Bill meets a young sighted girl, Susan, and she accompanies him. Finally, he recalls that Jo had spoken of a place belonging to her friends in the Sussex Downs. There he is reunited with her and after erecting a protective fence around the farm to keep out the triffids, they settle down and start raising a family. Six years pass, and one day Coker shows up in a helicopter. Miss Durrant's group had been wiped out by the disease but the other faction had secured the Isle of Wight and exterminated the local triffid population. With the situation gradually deteriorating where they are, Bill, Jo and the blind friends who own the farm, as well as the children, prepare to join them.

Before they can leave, several uniformed men arrive in an armoured car the next day; they are part of an organisation that is setting up a feudal society, with the sighted as the new aristocracy. In their setup, one sighted person is in charge of ten of the blind. They plan to assign more blind people to Bill and Jo, and take Susan away to learn how to care for others. Bill gets the soldiers drunk and sabotages their armoured vehicle. Early the next morning, Bill and the rest of the group drive away, leaving the gates open for the besieging triffids as they approach the soldiers.

==Cast==
===Major characters===
- John Duttine as Bill Masen
- Emma Relph as Josella Payton
- Maurice Colbourne as Jack Coker

===Minor characters===
- Stephen Yardley as John
- Gary Olsen as Torrence
- Lorna Charles as Susan (teenaged)
- Emily Dean as Susan (young)

==Production==

===The Triffid plants===
A triffid was operated by a man crouched inside, cooled by a fan installed in its neck; the 'clackers' were radio controlled. The gnarled bole, based on the ginseng root, was made of latex with a covering of sawdust and string while the neck was fibreglass and continued down to the floor, where it joined with the operator's seat. The plant was surmounted by a flexible rubber head, coated with clear gunge.

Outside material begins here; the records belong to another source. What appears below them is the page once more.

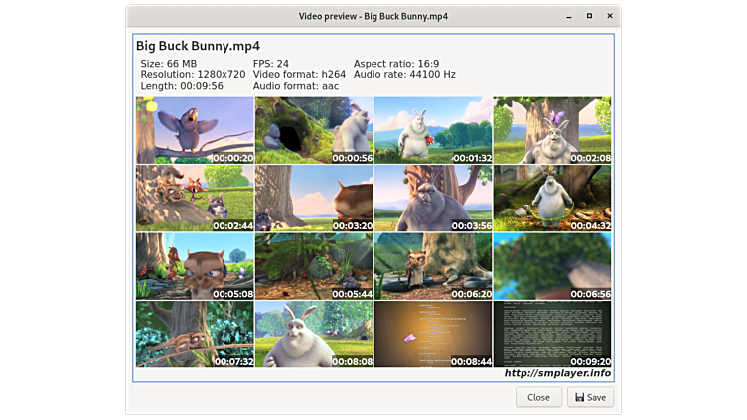Select the credits thumbnail at 00:09:20
The image size is (747, 420).
pos(552,335)
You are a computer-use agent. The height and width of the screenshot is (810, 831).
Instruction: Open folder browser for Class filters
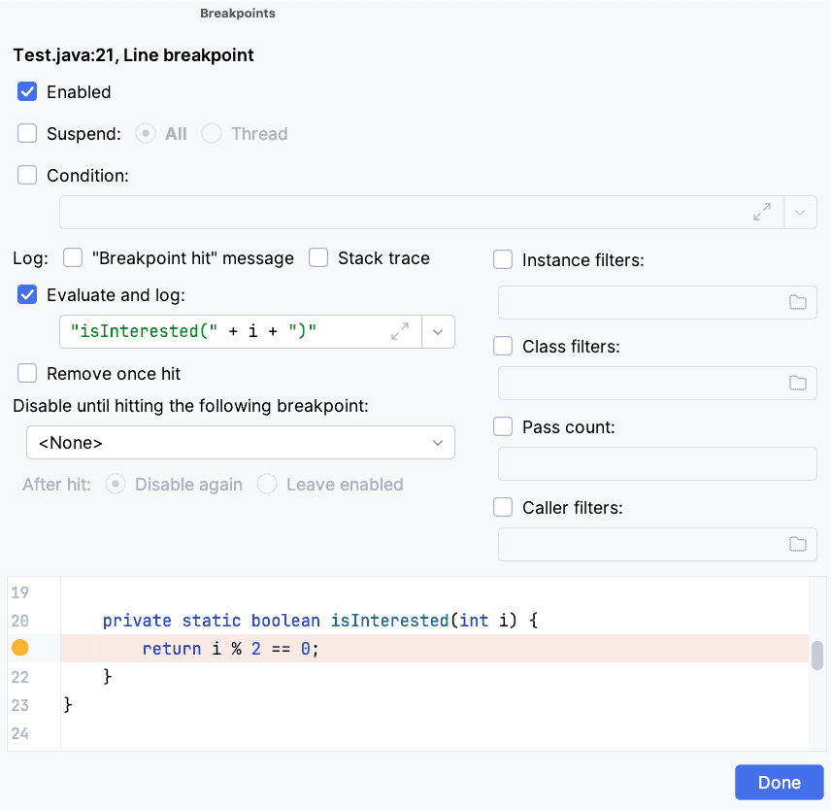pos(797,383)
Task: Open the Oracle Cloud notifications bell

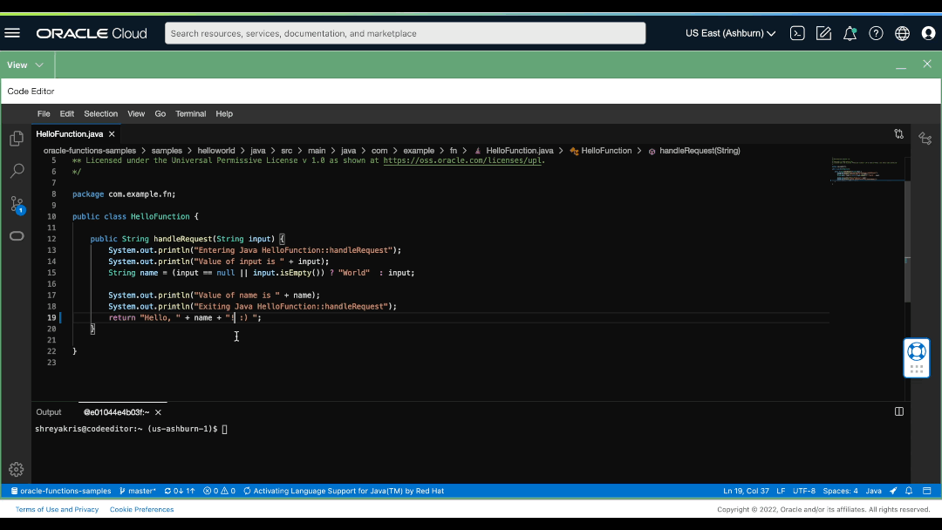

After the end of the production, one was displayed for a while in the Natural History Museum in London;
they were designed by Steve Drewett who worked there. Copies of the props later were fellow guests at a cocktail party with Angus Deayton during an episode of Alexei Sayle's Stuff (see "External Links" below).

===Filming locations===
Some of the locations used in the series, such as the University of London's Senate House, corresponded to those specified in the book. Many of the locations used during filming can be located by studying the street names and other signs which appear in the show. For example, Jo's family home appears to be 2 Heath Side, which is adjacent to Hampstead Heath in London NW3. Jo's car breaks down at the junction of Remington Street and Nelson Place in Islington in episode 2, and Jo and Bill first meet yards away from that location in a stairwell on the Theseus Estate, before running along Theseus Walk in episode 3.

==Critical reception==
The British Film Institute's Screenonline wrote, "This remains a compelling and understated thriller. As with the same year's classic The Nightmare Man (BBC), it represents serious and unsentimental science fiction with John Duttine, in particular, excelling as the battling and bewildered protagonist, struggling to survive in a blind, brutal world. Critic David Pringle termed the original novel 'a very enjoyable catastrophe', and to the production team's credit the same can be said of this involving and intelligent adaptation."

==Home media==
The series was released on DVD in the UK on 4 April 2005 and in Australia on 6 June 2005. A US DVD (through BBC Home Video) was released on 1 October 2007. A Blu-ray of the series was released on 7 September 2020 in the UK.

==Broadcast==
The series was repeated on BBC1 (7 March 1984 – 11 April 1984), Satellite channel UK Gold screened the series in 1996, 2004 and 2005 and the Sci-Fi channel broadcast the series in 2006. BBC Four has also screened the series in 2006, 2009 and 2014.

ABC Television co-funded the production, showing it in May 1982 as three 50-minute episodes then repeating it in 1983 as a single movie-length transmission and again in 1987 in the 50-minute format.

During 2014 it was streaming in the US on Hulu, but as of 2024, it is now on the streaming service Pluto TV.

The series was shown in New Zealand in the 1980s on TVNZ.